Post by Aled Hughes »

Thank Sam and SOS for the Bob Clearmountain podcast - very interesting.

It did raise a few questions that I'd like to ask.

Firstly, BC mentions that he still uses bus compression with Atmos, and that he had a 12 (or was it 16?) channel bus compressor for it. How does this work? Atmos has no fixed outbus, and can be anything from mono to a 128 channels from what I understand, totally dependent on the playback system at the destination. Even if he has (for example) a 12-channel compressor and a 7.1.4 monitoring system, his final Atmos masters are still not going to be fixed at 12 output channels.
I assume that a bed channel can be compressed as usual with a multi-channel compressor, but he did not mention that he works exclusively with beds.

Secondly, the discussion on using the centre channel for music was interesting. BC was saying that it's silly not to, Others say you shouldn't. What's the opinions here? I guess some of the reasons not to are that the centre channel is often voiced a bit differently/compromised in comparison to the L/R speakers in cheaper domestic surround systems?

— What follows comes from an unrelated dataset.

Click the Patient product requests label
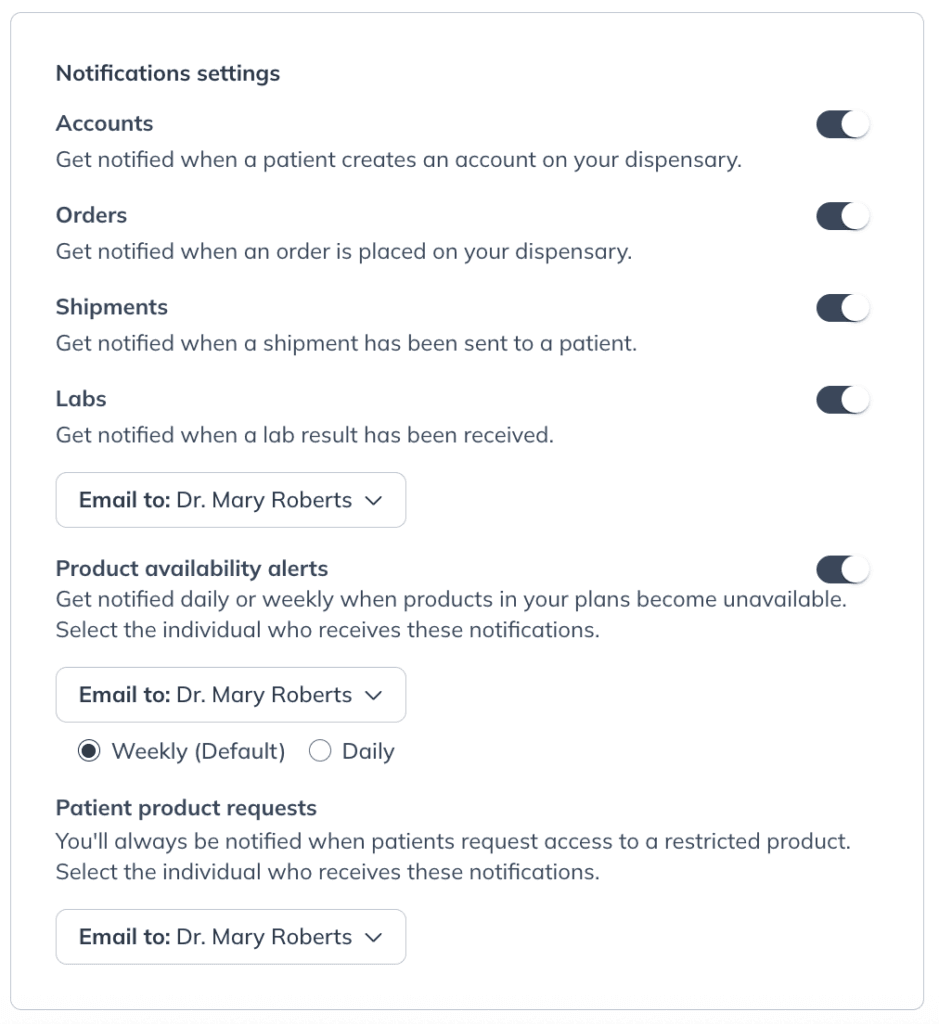This screenshot has height=1024, width=939. coord(186,808)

By extension to the above, the LFE channel is often seemingly misunderstood. Is there any point in using it for music? With properly integrated bass management in a system I can't really see the benefit of having an LFE channel for music. Yet I remember a discussion a while ago on this forum where a label or client had freaked out when there was nothing on the LFE channel. I guess it's not widely understood that LFE is not a 'subwoofer channel'?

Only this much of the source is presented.